Wanneer is een tekst goed? Hoewel de meningen daarover kunnen verschillen, zullen veel professionele tekstschrijvers verwijzen naar het ccc-model dat is ontwikkeld door Jan Renkema om toch iets over een tekstkwaliteit te kunnen zeggen. Deze schrijftips helpen jou op weg.
Voldoe aan de verwachtingen van jouw lezers
De eerste C staat voor correspondentie ofwel is er overeenstemming tussen wat jij als schrijver wil bereiken en de verwachtingen van je lezers? Daarom is het altijd belangrijk om je te verdiepen in je lezers. Hebben zij bijvoorbeeld voldoende voorkennis om jouw stuk te begrijpen? Zijn de argumenten die je aandraagt overtuigend voor jouw lezersgroep? Een goede tekstschrijver zal altijd zoeken naar een goede balans.
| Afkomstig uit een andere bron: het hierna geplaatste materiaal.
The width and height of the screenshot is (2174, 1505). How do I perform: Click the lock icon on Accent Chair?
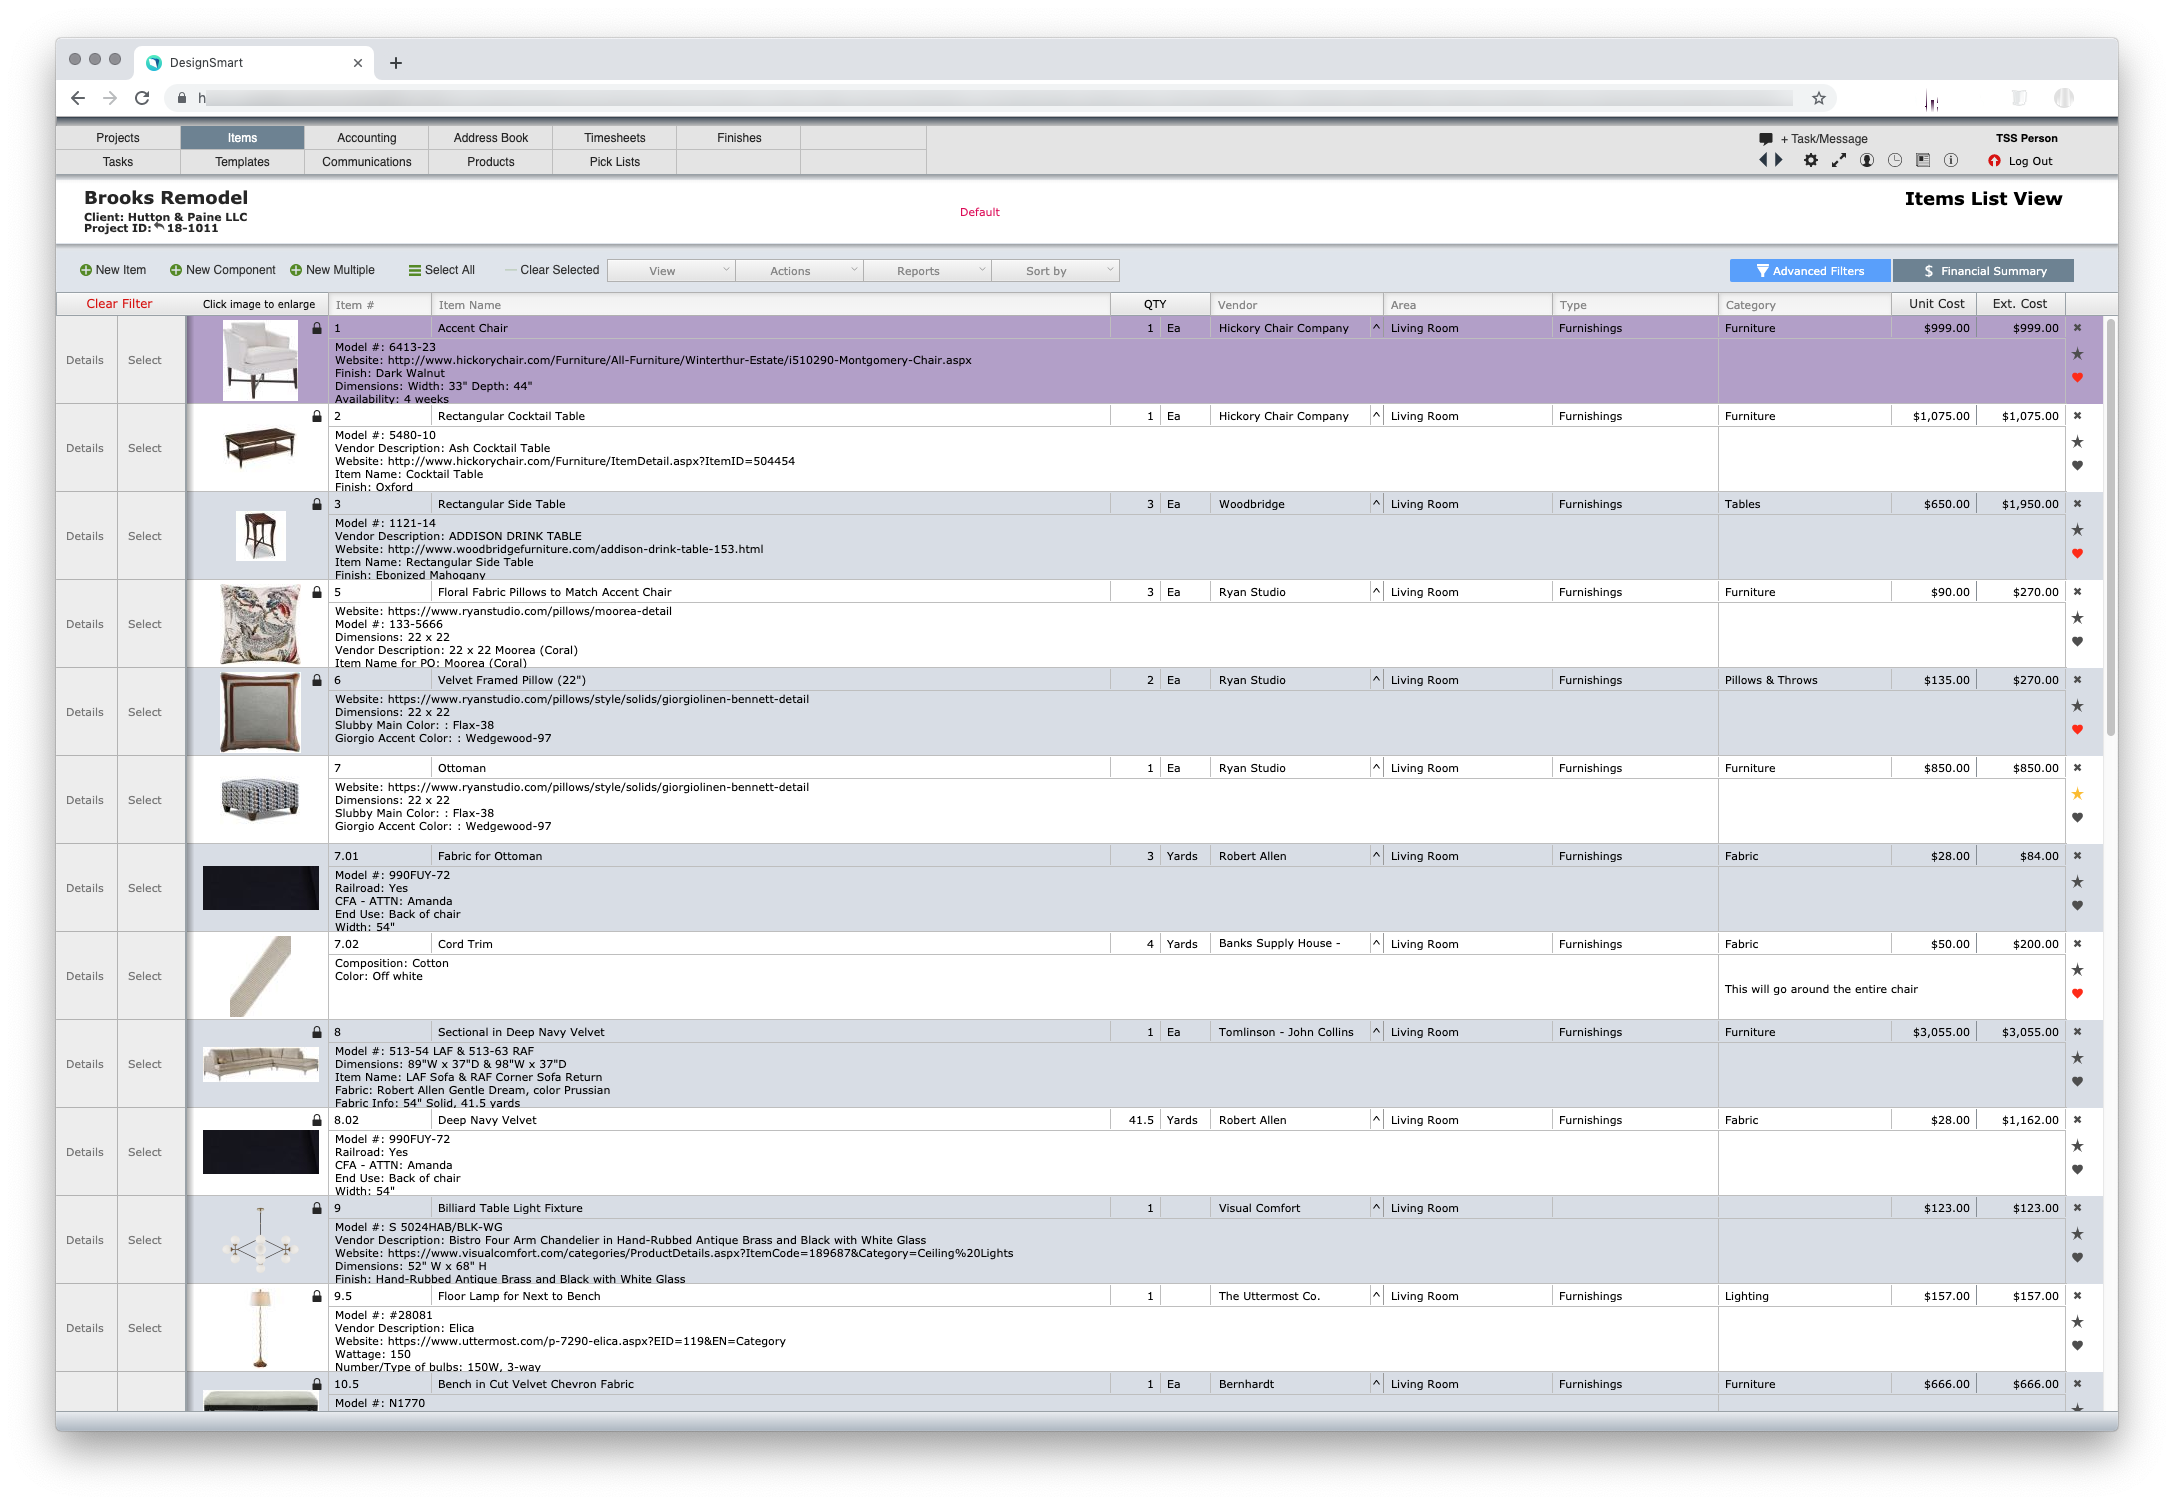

Tekstschrijvers zijn consequent
Wanneer je een tekst schrijft is het belangrijk om consequent te blijven. Spreek je bijvoorbeeld je lezers met ‘je’ aan dan is het niet verstandig om dit opeens in de tekst te veranderen in ‘u’. Ook de schrijfstijl die je kiest, moet je volhouden. Zo is het voor je lezer ingewikkeld om een stuk te lezen waarin formele en informele schrijfstijlen elkaar afwisselen. Consistentie is de tweede C van het CCC-model.
Teksten zonder spelfouten
In een goede tekst staan geen spelfouten en ook de tekstopbouw en grammatica zijn in orde. Een professionele tekstschrijver kent de regels voor zinsbouw, het plaatsen van leestekens en spaties en de spelling van het Nederlands. Kortom de tekstschrijver zal zijn tekst correct (de derde C van het CCC-model) schrijven.